Long-term job prospects for ER doctors
Medical specialties in jeopardy

Smiling ER doctor . . . actually, a model portraying one, of course!
ER doctors have reason to smile!

Q: What are the long-term job prospects for ER doctors?

Answer by , MD: This is one of the bright spots for people who aspire to be ER doctors. The number of people treated in emergency rooms each year rises at a rate exceeding the overall population increase, thus creating an increasing demand for the services of ER doctors. Furthermore, there is currently a shortage of trained emergency physicians, and ER residency programs are not graduating enough doctors to erase this physician deficit in the near future. Therefore, any ER doctor can find work.

At one time the notion of an unemployed doctor was unthinkable, but it isn't any longer. Technology has enabled hospitals to outsource some physician jobs to other countries (notably India) for specialties such as pathology and radiology. For example, the Homepage of the Committee for Improvement in the Pathology Job Market indicates that the job prospects for new pathologists is dismal. You will not have this worry as an ER doctor. If someone needs an ER doctor, he needs a doctor physically present—not thousands of miles away on another continent.

Besides pathology and radiology, another medical specialty in jeopardy is psychiatry. According to Scientific American Mind (Volume 16, Number 1), initial tests of therapy conducted over a telephone have shown encouraging results. Conceivably, future sessions with psychiatrists, psychologists, and other therapists may be conducted over standard telephones and even Internet telephones (VOIP, or Voice Over IP). Once this occurs, it is only a matter of time until distraught housewives in Omaha are discussing their innermost secrets with psychiatrists in Bombay, India.

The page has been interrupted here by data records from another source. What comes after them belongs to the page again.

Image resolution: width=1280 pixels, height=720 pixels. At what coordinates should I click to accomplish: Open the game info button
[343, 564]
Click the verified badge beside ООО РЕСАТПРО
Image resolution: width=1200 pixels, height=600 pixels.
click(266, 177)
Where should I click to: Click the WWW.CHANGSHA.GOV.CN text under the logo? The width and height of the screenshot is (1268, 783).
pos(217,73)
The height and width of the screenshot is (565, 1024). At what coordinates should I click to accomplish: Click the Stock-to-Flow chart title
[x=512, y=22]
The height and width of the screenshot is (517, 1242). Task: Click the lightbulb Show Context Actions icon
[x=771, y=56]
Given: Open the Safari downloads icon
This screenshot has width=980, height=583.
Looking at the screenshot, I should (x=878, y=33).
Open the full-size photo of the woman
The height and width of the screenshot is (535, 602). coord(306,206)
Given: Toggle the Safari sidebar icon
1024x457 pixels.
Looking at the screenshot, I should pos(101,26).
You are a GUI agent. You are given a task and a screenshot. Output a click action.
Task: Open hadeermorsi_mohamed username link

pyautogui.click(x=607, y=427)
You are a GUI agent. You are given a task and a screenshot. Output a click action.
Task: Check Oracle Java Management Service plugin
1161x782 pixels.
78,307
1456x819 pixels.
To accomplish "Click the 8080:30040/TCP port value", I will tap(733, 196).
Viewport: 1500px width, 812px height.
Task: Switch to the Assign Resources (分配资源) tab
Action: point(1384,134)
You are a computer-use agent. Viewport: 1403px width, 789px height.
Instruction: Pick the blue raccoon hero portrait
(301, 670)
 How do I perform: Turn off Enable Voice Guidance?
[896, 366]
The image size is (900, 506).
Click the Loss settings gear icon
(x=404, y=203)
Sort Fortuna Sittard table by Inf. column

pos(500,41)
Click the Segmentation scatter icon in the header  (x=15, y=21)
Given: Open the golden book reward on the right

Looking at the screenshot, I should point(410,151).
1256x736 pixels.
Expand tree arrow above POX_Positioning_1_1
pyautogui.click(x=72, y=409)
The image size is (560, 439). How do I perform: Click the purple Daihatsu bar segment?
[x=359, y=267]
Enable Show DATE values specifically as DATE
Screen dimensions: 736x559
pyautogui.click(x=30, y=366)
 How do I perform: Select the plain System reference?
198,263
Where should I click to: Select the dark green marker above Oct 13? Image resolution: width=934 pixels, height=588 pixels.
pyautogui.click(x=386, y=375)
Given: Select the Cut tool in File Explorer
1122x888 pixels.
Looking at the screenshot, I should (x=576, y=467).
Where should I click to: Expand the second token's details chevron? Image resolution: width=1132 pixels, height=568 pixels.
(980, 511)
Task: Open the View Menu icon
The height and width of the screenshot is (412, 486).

The impetus behind this outsourcing is not who delivers better care, but who is willing to work the cheapest. Politicians could end this medical offshore outsourcing in a heartbeat, but they won't. Their primary concern is saving money, not the jobs of American doctors. Politicians have given the green light to other practitioners who now perform tasks that were once the sole province of doctors. Thus, American physicians have seen their territory eroded by Nurse Practitioners, Physician Assistants, optometrists, psychologists, and now medical doctors in faraway lands. If there were doctors on Mars, and if they'd work for less than doctors in India, you can bet that they would get a piece of the pie, too.

Surgeon with mask
American surgeons will
increasingly lose patients
to medical outsourcing.

The Internet and other technological advances are bound to affect several specialties. Consider robotic surgery, for example. This can be performed by a surgeon who sits at a console several feet away from the patient, so it could be directed by a surgeon thousands of miles away. Before choosing a medical specialty, and even before you decide to attend medical school, you should carefully attempt to decide whether your intended specialty is one that could be performed by doctors in other countries using existing technology, or technology that is just around the corner. Those doctors will increasingly take business away from American doctors, and doctors in other First World countries who won't work for $20,000 per year, as the docs in India are happy to do. Just try repaying your student loans with that income!

Related articles

1. Doctor competition: Medical outsourcing and fringe practitioners (I had fun creating the mock magazine cover :-)
2. The pros and cons of specializing in surgery

UPDATE: Medicine just became a much more desirable profession, thanks to the economic crash that devastated our economy in 2008. The profession of medicine offers one thing—job security—that is nice in good times but as precious as gold in bad times. I needn't remind you that things are bad now, and almost certain to get much worse (if you doubt that, read this). When times change, it is important to change with the times. I've used a lot of ink warning students in the past about the drawbacks of a medical career, and all of those reasons were quite valid. The cons are still there, but the list of pros just mushroomed in importance thanks to the inherent job security in most medical careers. Good luck trying to find another career that offers comparable job security.